The present disclosure relates generally to an arrangement for, and a method of, locating product tags associated with products in a venue, and, more particularly, to locating the product tags by locating users who are operating handheld, mobile readers for reading the product tags.

It is known to deploy a radio frequency (RF) identification (RFID) system in a retail, factory, or warehouse environment, or a like venue, for product locationing, product tracking, product identification, and inventory control. For example, in order to take an inventory of products associated with RFID product tags in a warehouse environment or venue, it is known to position a plurality of RFID tag readers at fixed, overhead locations in the venue, and then, to operate each such overhead reader, under the control of a network computer or host server, to transmit and receive RF signals over a relatively long, reading range, e.g., over twenty feet, to any such product tags to read their payloads. A multitude of product tags may be in the reading range of each reader. A specific location of any particular RFID-tagged product in the venue is typically determined by having the server process the payloads and capture data from a plurality of the overhead readers by using triangulation/trilateration techniques known in the art.

Although the known RFID system has been generally satisfactory, its performance could sometimes suffer and degrade when, for example, multiple RFID-tagged products are stacked closely together, thereby making any one individual product more difficult to isolate and read, and/or are positioned on metal shelving structures, or near walls, of the venue. In such cases, the RF signals are often reflected and/or scattered off these structures and walls along multiple paths, thereby reducing the capability of the readers of accurately locating the product tags. To help alleviate this performance degradation, handheld, user-operated, mobile, RFID tag readers are sometimes used in conjunction with the overhead RFID tag readers. The handheld, mobile readers typically have a shorter reading range, e.g., up to about ten feet, and since they can be brought more closely to, and targeted more directly at, individual products, a successful reading of each individual product is more likely, with a lesser likelihood that any RF signal will be reflected and/or scattered off walls and/or structures of the venue.

One drawback in using the handheld, mobile reader is that its location in the venue during reading of the product tags is not known, i.e., does not have a fixed position, and, therefore, although a product tag can typically be more accurately read by the mobile reader, the location of that product tag is likewise unknown. The art has proposed inferring the location of the product tag by locating the mobile reader. However, this requires the mobile reader to be specially configured and modified, and a special locationing system to be installed at the venue so that the modified mobile reader can be located and, in turn, so that the product tag and its associated product can be located relative to the mobile reader.

For example, it is known to deploy an ultrasonic locationing system in the venue for this purpose.
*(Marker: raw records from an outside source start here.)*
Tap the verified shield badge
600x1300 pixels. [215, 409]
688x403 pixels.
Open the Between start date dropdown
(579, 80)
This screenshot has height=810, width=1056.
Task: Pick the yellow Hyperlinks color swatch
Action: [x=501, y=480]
The ultrasonic locationing system deploys a plurality of ultrasonic transmitters, e.g., speakers, preferably at fixed, overhead locations in the venue, and drives the speakers, under the control of the host server, to determine the location of any such mobile reader that contains an ultrasonic receiver, e.g., a microphone. Each ultrasonic speaker transmits an audio signal or ultrasonic energy in a short burst which is received by the microphone on the mobile reader, thereby establishing the presence and specific location of each mobile reader within the venue, again using triangulation/trilateration techniques known in the art. However, although the known ultrasonic locationing system has been generally satisfactory, its presence and installation add to overall system complexity and expense. In addition, the requirement to specially configure and modify the mobile reader also adds to system complexity and expense.

Accordingly, it would be desirable to reduce overall system complexity and expense, to avoid having to install and operate an additional locationing system such as an ultrasonic locationing system at a venue, to avoid having to specially configure and modify a mobile reader, and to accurately locate a product tag without having to first find the location of the mobile reader.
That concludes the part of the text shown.